El tirano suele ser engreído e ignorante, con la petulancia que da la imbecilidad, congénita o de nacimiento.

Suele tener muy escasa formación jurídica, y piensa que el Derecho es un instrumento al  servicio de los que mandan, en lugar de la única forma que tiene una sociedad civilizada para embridar el poder…

Castro, abogado, después de dar un golpe de estado, de clara raíz comunista, lo primero que hizo fue cerrar las facultades de derecho, y así siguieron durante más de una década, hasta que las presiones internacionales le obligaron a reabrirlas.

Entendía que los juristas no eran más que un obstáculo para el  ejercicio omnímodo del poder.

Los tiranos lo que quieren es leguleyos, que digan sí a todo, y no se planteen si las leyes son justas o injustas, son obedecibles o no, van contra el derecho natural, por ejemplo el aborto, la eutanasia, el matrimonio entre personas del mismo género, etc.

Para ellos la legalidad emana del BOE, no de una ciencia que llamamos Derecho, y cuya construcción ha supuesto veinte siglos, o más, de esforzado estudio y trabajo de los juristas, que no son, no somos, unos simples leguleyos, de usar y tirar.

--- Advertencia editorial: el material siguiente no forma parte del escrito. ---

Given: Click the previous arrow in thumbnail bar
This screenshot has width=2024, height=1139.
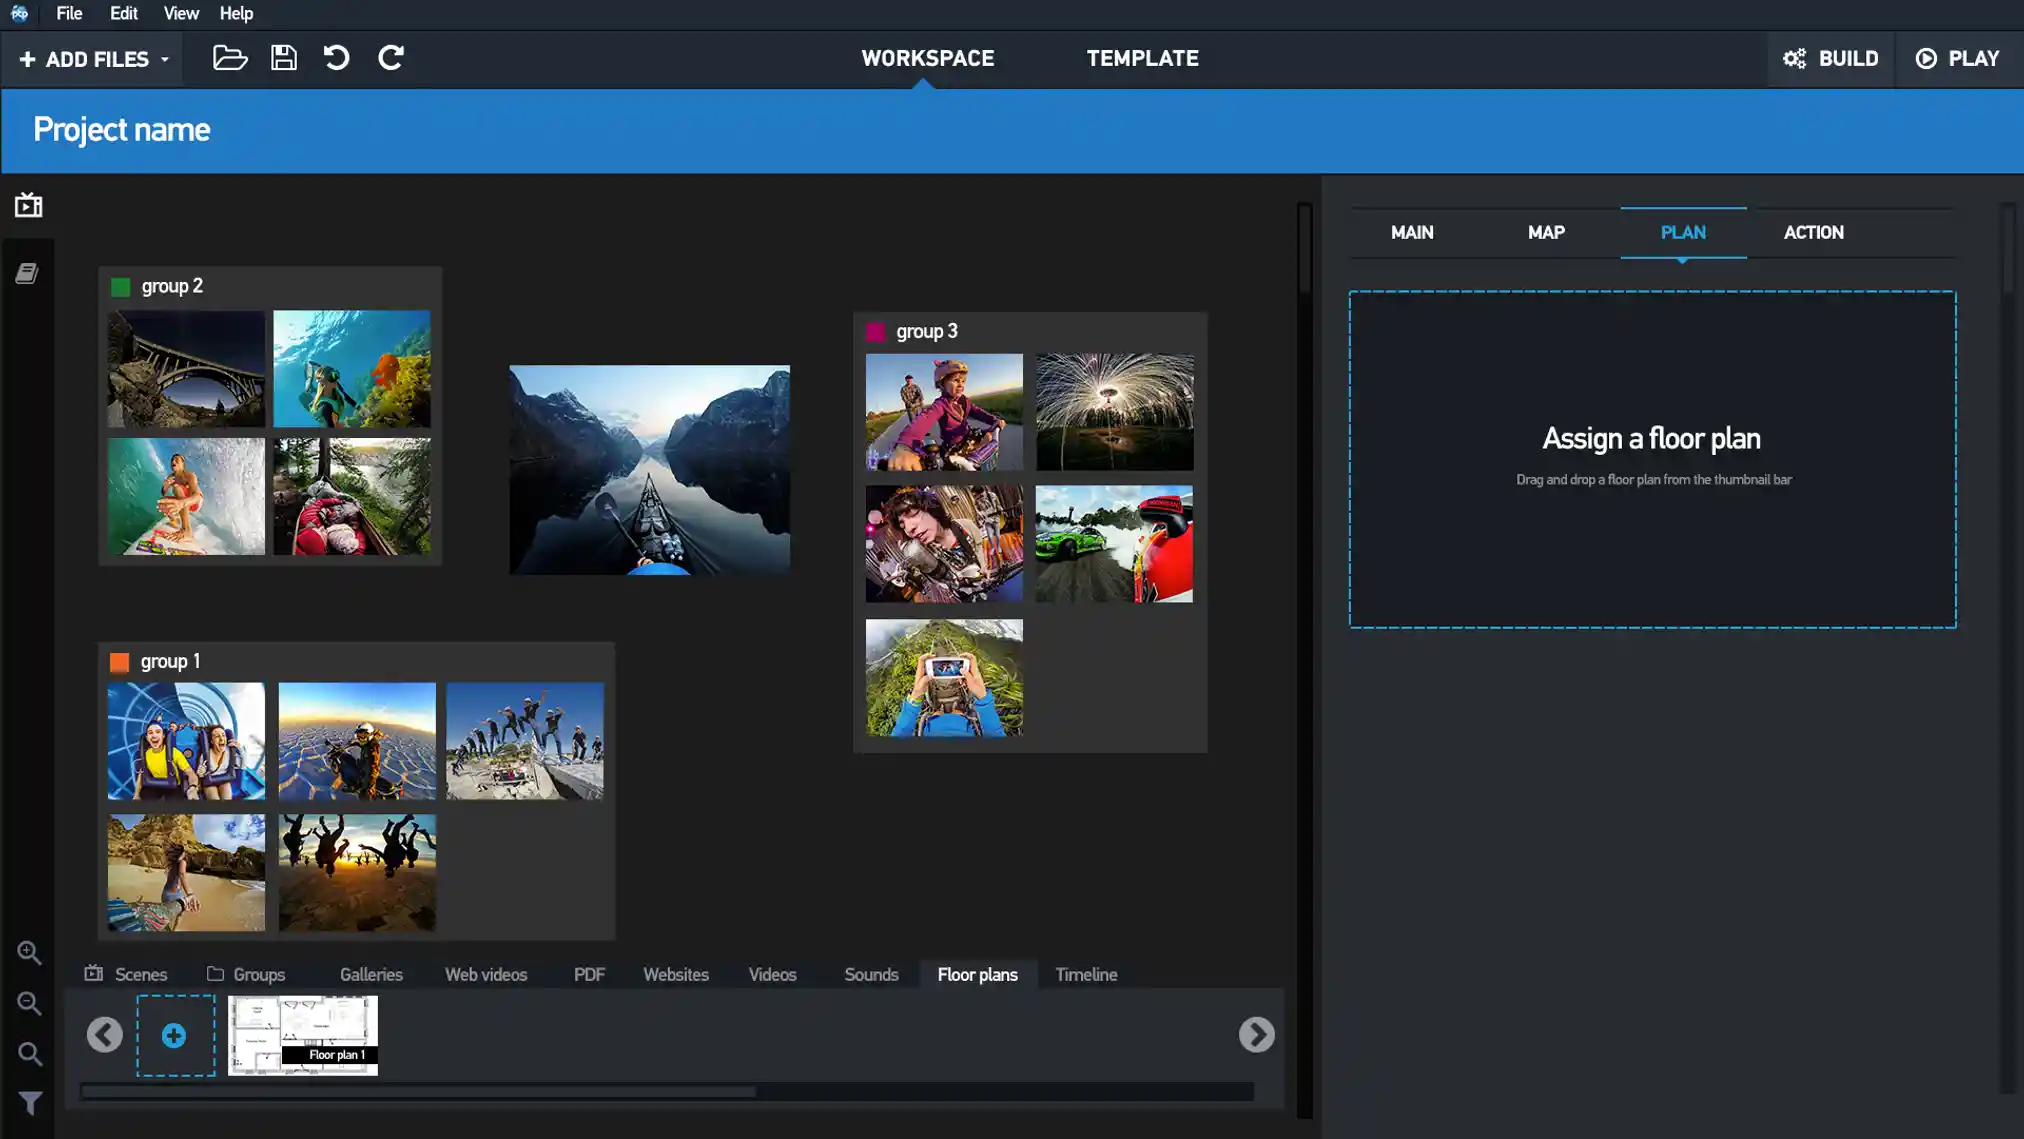Looking at the screenshot, I should tap(104, 1035).
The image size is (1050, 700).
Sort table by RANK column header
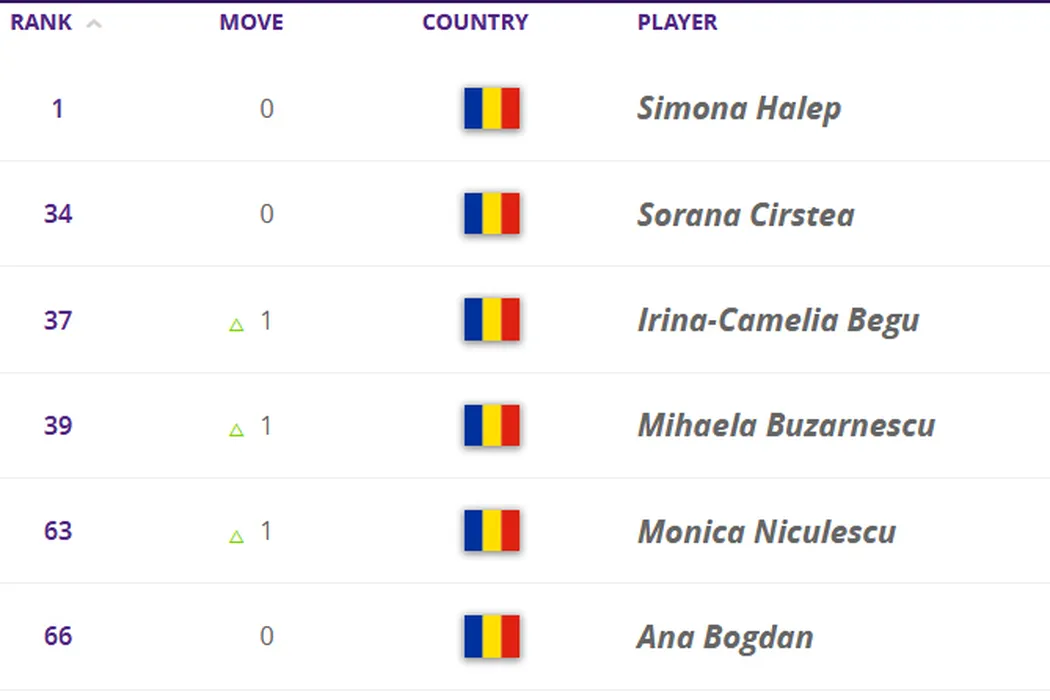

Desconocen, o fingen ignorar, que la Constitución establece un reparto competencial entre el gobierno central y las autonomías y que, lógicamente, ninguna de esas administraciones puede invadir el terreno de las otras.

¿Podría legislar la Comunidad de Madrid sobre la normativa de tráfico en todo el territorio nacional…? Obviamente, no, pues eso es competencia estatal.

¿Y puede el gobierno establecer normas que invadan las competencias autonómicas, haciendo de su capa un sayo, y pasándose el  reparto competencial, constitucional y estatutario, por el arco del triunfo…?

Pues es evidente que no.

Salvo que vivamos en una auténtica tiranía, donde el sátrapa haga lo que le dé la gana, y viole constantemente el ordenamiento jurídico y constitucional, como  ya ha tenido ocasión de sentenciar, en varias ocasiones, el Tribunal Constitucional.

Pero para el tirano, eso no es problema.

Se cambian los vocales del TC, para configurar una mayoría paniaguada del poder, y a otra cosa…

¿Problemas a mí, que veraneo en la Residencia Real de La Mareta?